Today I had some rare houseguests , namely a friend of mine and her three adorable and very inquisitive daughters. It had been my intention to have a Cops marathon to teach the children one of my favorite shows on television , but the shows ended up being deleted from the DVR and I was unable to show them the show, so we had to come up with alternate means of keeping the little ones occupied. It is not an easy thing, one might imagine, to keep energetic and bright and intensely curious children out of trouble. Now, as a child who was precisely that kind of child myself, I imagine that it was difficult for my parents and various surrogate parental figures to keep me out of trouble given my own native inclinations to cause trouble for myself (inclinations that I still have even as an adult). It is fascinating to see matters from the other side, though.

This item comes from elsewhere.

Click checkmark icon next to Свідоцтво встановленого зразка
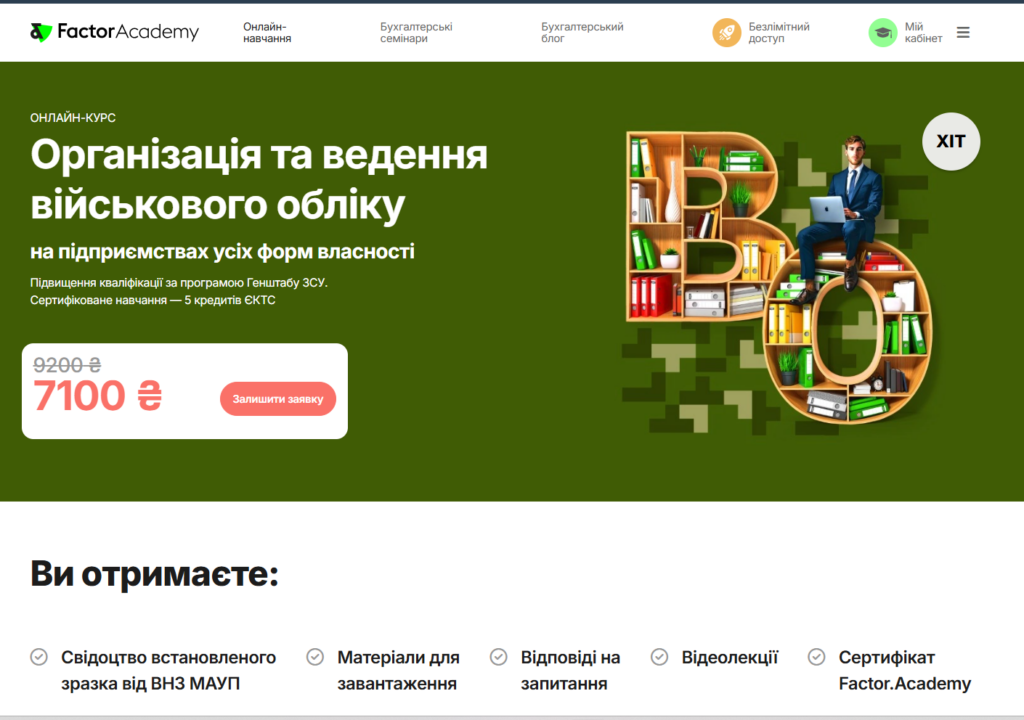(x=39, y=657)
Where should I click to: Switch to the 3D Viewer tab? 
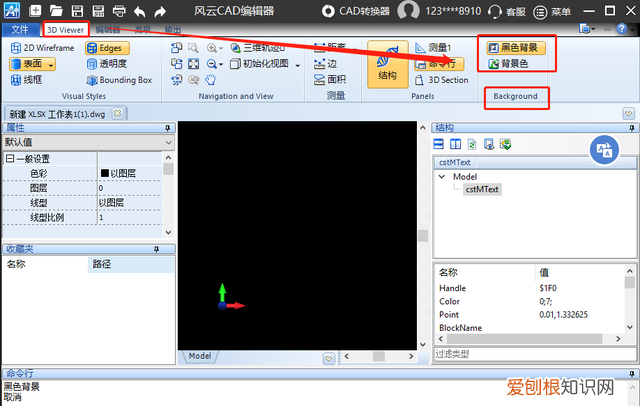pyautogui.click(x=66, y=29)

It was most difficult, of course, while I was preparing dinner. This is the case because little children do not necessarily understand that playing with children in a kitchen while one is using the oven and the microwave, trying to toss a salad and prepare silverware and glasses, is not an easy task. Silliness is definitely bound within the heart of a child, and as someone who has perhaps retained more than the usual amount of childlike nature within me, I am very understanding of children around me. Fortunately, most of the danger areas were avoided and there was no harm that came to the little ones apart from some bumping of heads and some minor scrapes, the sort of things that children endure readily without any kind of harm. Given the sort of harm that could have happened, it was a gratifying scene.
After dinner, when the little ones were getting a bit hyper, it was decided to let them play outside as a way of avoiding any kinds of problems indoors. Rather than simply run around outside, the children decided it would be fun to collect pine cones. What started as collecting a few at a time rapidly progressed far beyond this, as it became clear that the little children wanted to engage in what amounted to a desire to collect all of the pine cones around the entire building, a task which took some time and that the children were very skilled at. I had a bit of a view of my own childhood and my dedication to such tasks as destroying the road I lived on for slingshot ammunition, and the thoroughness in which I turned a driveway into a reservoir to hold storm runoff in seeing these little girls collect pine cones and place them on the exterior stairwell to my rented condo. It was humorous to witness the dedication to an entirely meaningless task that could so engross and amuse little ones, whose goal was to find and keep the most beautiful of the many pine cones that were collected.
One can witness implications for the behavior of adults in looking at the action of little children like my adorable house guests. The fact that human beings can collect and harness far more resources than we can effectively use, without very much care for what will happen afterward, is something that attracts the attention of many people. The tragedy of the commons largely results from people acting in a very focused and productive way but with only a narrow perspective, and with far more harm than a little one is capable of. What is cute and adorable and humorous and silly behavior in a child can be immensely more dangerous and troublesome from those who are bigger whose perspective and understanding are still on the level of children but whose capacity for damage and harm are far greater. Let us hope that such little children, and all who are like them, never lose their sense of wonder or their joy over simple pleasures, but that they gain a greater wisdom and understanding of the world around them and their own place in it when the time is appropriate. What is acceptable behavior with pine cones, after all, does not always work for all resources and in all situations.